House Commends BoI’s Disbursement of Intervention Fund
The House of Representatives committee members on industry, trade and investment have lauded the Bank of Industry (BoI) for its disbursement to support industrial and entrepreneurship development in the country. The commendation was made when the committee members, led by the Chairman, Abubakar Moriki, embarked on an oversight function to some of the industrial firms supported by the Development Finance Institution (DFI) in Lagos.
The commendation came as the BoI stated that it has set aside about N50billion for genuine food processing companies in the country, to save the huge foreign exchange the country spends yearly on food imports while also achieving food security for the nation’s growing population.
Moriki stated that the DFI has a crucial role to play in revamping industries that have gone moribund as a result of inadequate funding to carry out their operations.
According to him, the bank’s mandate to drive industrial growth in the country has helped to save the country from spending its hard earned foreign exchange on products it has the competitive and comparative advantage of producing.
“The committee is here in Lagos to oversight the activities and operations of the BOI. We are here to interface with them and also to know their challenges. We have been briefed of the bank’s historical evolution and its equity structure, balance sheet over the years and indeed, I will say at this juncture that as a typical development finance institution, the bank is doing very well”, he said. He however called on the management of BoI to seek ways on how to reach a balance on how to make its intervention funds more accessible to prospective customers without compromising on its stringent conditions.

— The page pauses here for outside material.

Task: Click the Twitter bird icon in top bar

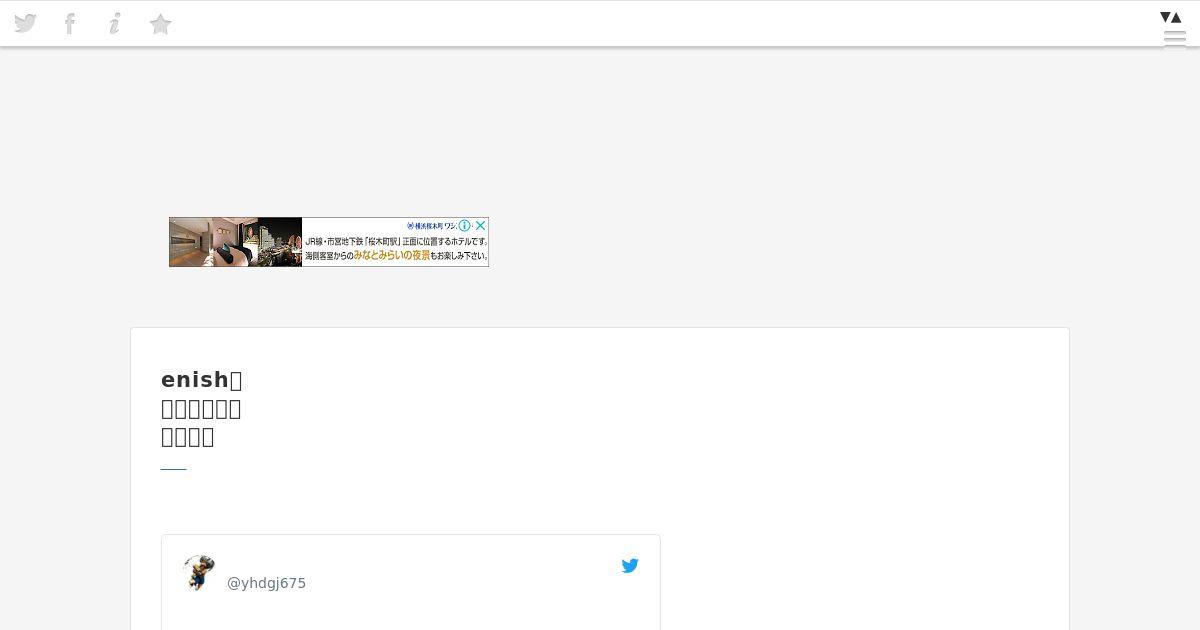Action: [x=25, y=23]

On the stringent conditions put in place by the bank for prospective customers to access BoI loans, he said the loans have to be protected, but stated that this move by the bank would not deter more prospective customers to access loans from the bank. “We want them to see the aspirations of people against the background of the stringent conditions put in place in order to see how a balance can be reached between the stringent conditions and the wishes of the people to have soft loans without conditions. By so doing, something could be achieved in the interest of the bank not without compromising the conditions which would also be possible for the prospective industrialist to take advantage of the financing,” he said.
The Managing Director, BoI, Olukayode Pitan, represented by the Executive Director, SME, BoI, Waheed Olagunju, said more than 96 per cent of its risk assets are performing, maintaining that the bank closed the financial year of 2016 with a non performing loan (NPL) ratio of 3.7 per cent, which he described as the lowest in the country. “The industry average of that year went up to about 15 per cent put against the Central Bank of Nigeria’s (CBN’s) threshold of 5 per cent.
He said so far, with the support of the federal government and the National Assembly, the bank was able to guarantee a line of credit worth over $500 million from the Africa Development Bank (AfDB) that required a sovereign guarantee.